24 mai 2020 Ascension du Seigneur A – Matthieu 28, 16-20
Lire attentivement les 2 textes : Mathieu 28, 16-20 et les Actes des Apôtres 1, 1-11
« Moi, Je suis avec vous tous les jours jusqu’à la fin du monde. »
En lisant l’Évangile de Luc on a l’impression que Jésus a été enlevé au ciel dès le jour de Pâques. Par contre, dans les Actes des Apôtres, il précise que Jésus a passé 40 jours avec les siens avant de s’en séparer. “40”, un chiffre symbolique, qui désigne le temps nécessaire et suffisant pour assumer une mission ou passer à une nouvelle étape. Qu’on pense aux 40 ans des Israélites dans le désert, aux 40 jours de marche du prophète Élie pour rejoindre le mont Horeb, aux 40 jours de Jésus dans le désert, etc. En d’autres mots, Jésus a pris le temps nécessaire pour préparer les apôtres à son départ et à leur mission. Et Il est disparu à leurs yeux. Pourquoi ?
L’ascension du Seigneur ne peut être séparée de sa résurrection ; elle fait partie intégrante du mystère de Pâques. En ressuscitant, Jésus échappe à la mort et entre dans une vie nouvelle, une nouvelle forme de vie. Sa relation à notre monde matériel n’est plus la même comme le montrent les différentes apparitions du ressuscité.
La nuée dans laquelle Jésus s’élève, comme aspiré par elle, signifie désormais son appartenance au monde de Dieu. Car la nuée symbolise la présence de Dieu. La nuée qui enveloppe tout et demeure insaisissable. La présence de Dieu, qui nous entoure sans que nous puissions la saisir.
Une voie intérieure
La veille de sa mort, Jésus avait déclaré : « C’est votre intérêt que je m’en aille. » Jn 16, 7
Il fallait en effet que Jésus échappe à nos regards, et cela pour deux raisons : nous amener à le chercher non plus à l’extérieur mais à l’intérieur de nous-mêmes et pour permettre l’envoi de l’Esprit Saint.
Désormais, il ne faut plus le chercher quelque part en Palestine ou en Afrique ou ailleurs. Il ne faut plus le chercher à l’extérieur de nous, mais en nous-mêmes. Désormais, il ne se laisse voir que par les yeux du cœur. Seule l’oreille intérieure peut entendre sa voix et saisir la richesse de sa Parole. Il est désormais avec nous, oui, mais en nous, partout, toujours.
De plus, seul le regard intérieur permet de le reconnaître Jésus dans les traits de mon frère ou de ma sœur ; et l’oreille du cœur me permettra d’entendre ses appels à travers les cris des hommes et femmes qui m’entourent.
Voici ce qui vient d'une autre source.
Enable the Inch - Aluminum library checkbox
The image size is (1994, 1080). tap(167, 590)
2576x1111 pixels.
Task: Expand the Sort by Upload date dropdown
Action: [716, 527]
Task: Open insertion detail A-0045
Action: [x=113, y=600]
Il devait quitter le mode visible. Il le fallait pour qu’il puisse envoyer son Esprit, le Paraclet, le Défenseur, Celui qui peut ouvrir notre intelligence à la compréhension du mystère, Celui qui peut embraser notre cœur et renouveler nos forces.
L’ange a raison de dire aux disciples qu’il ne sert à rien “de regarder le ciel”. Nous devons le chercher à l’intérieur là où son Esprit nous dynamisera et nous poussera à proclamer la Bonne Nouvelle.
Une mission extérieure
Selon Mathieu, les disciples se sont rendus à la montagne que Jésus leur avait désignée et il ajoute une remarque étonnante : « Quand ils le virent, ils se prosternèrent, mais certains eurent des doutes. »
Jésus ne le leur reproche pas, comme il l’a fait en d’autres occasions. Pourquoi ?
Le doute. Pas mauvais en soi. Le doute qui laisse affleurer nos questions, – et nous en avons à certains moments, – le doute, signe de notre intelligence limitée; le doute qui oblige à creuser, à approfondir; le doute qui contraint à la foi toute nue, au geste de confiance pure, sans autre appui que la confiance en cet Autre, le Christ. Ce type de doute, de questionnements fait souffrir et fait grandir.
Il y a aussi le doute qui déclenche la méfiance, provoque le rejet et paralyse l’engagement. Que le Seigneur nous en préserve !
Aux apôtres, ces hommes bien ordinaires, qui ne comprennent pas tout, certains encore tenaillés par le doute, à ces hommes Jésus confie une mission illimitée, irréaliste: « De toutes les nations, faites des disciples. »
Ils ont à porter la Bonne Nouvelle “jusqu’aux extrémités de la terre”. Ces onze apôtres, appuyés par quelques dizaines de disciples, y ont cru. Et la Nouvelle a traversé les frontières et rejoint les limites du monde connu. L’expansion du christianisme en dépit de sévères persécutions étonne encore aujourd’hui et nous interpelle.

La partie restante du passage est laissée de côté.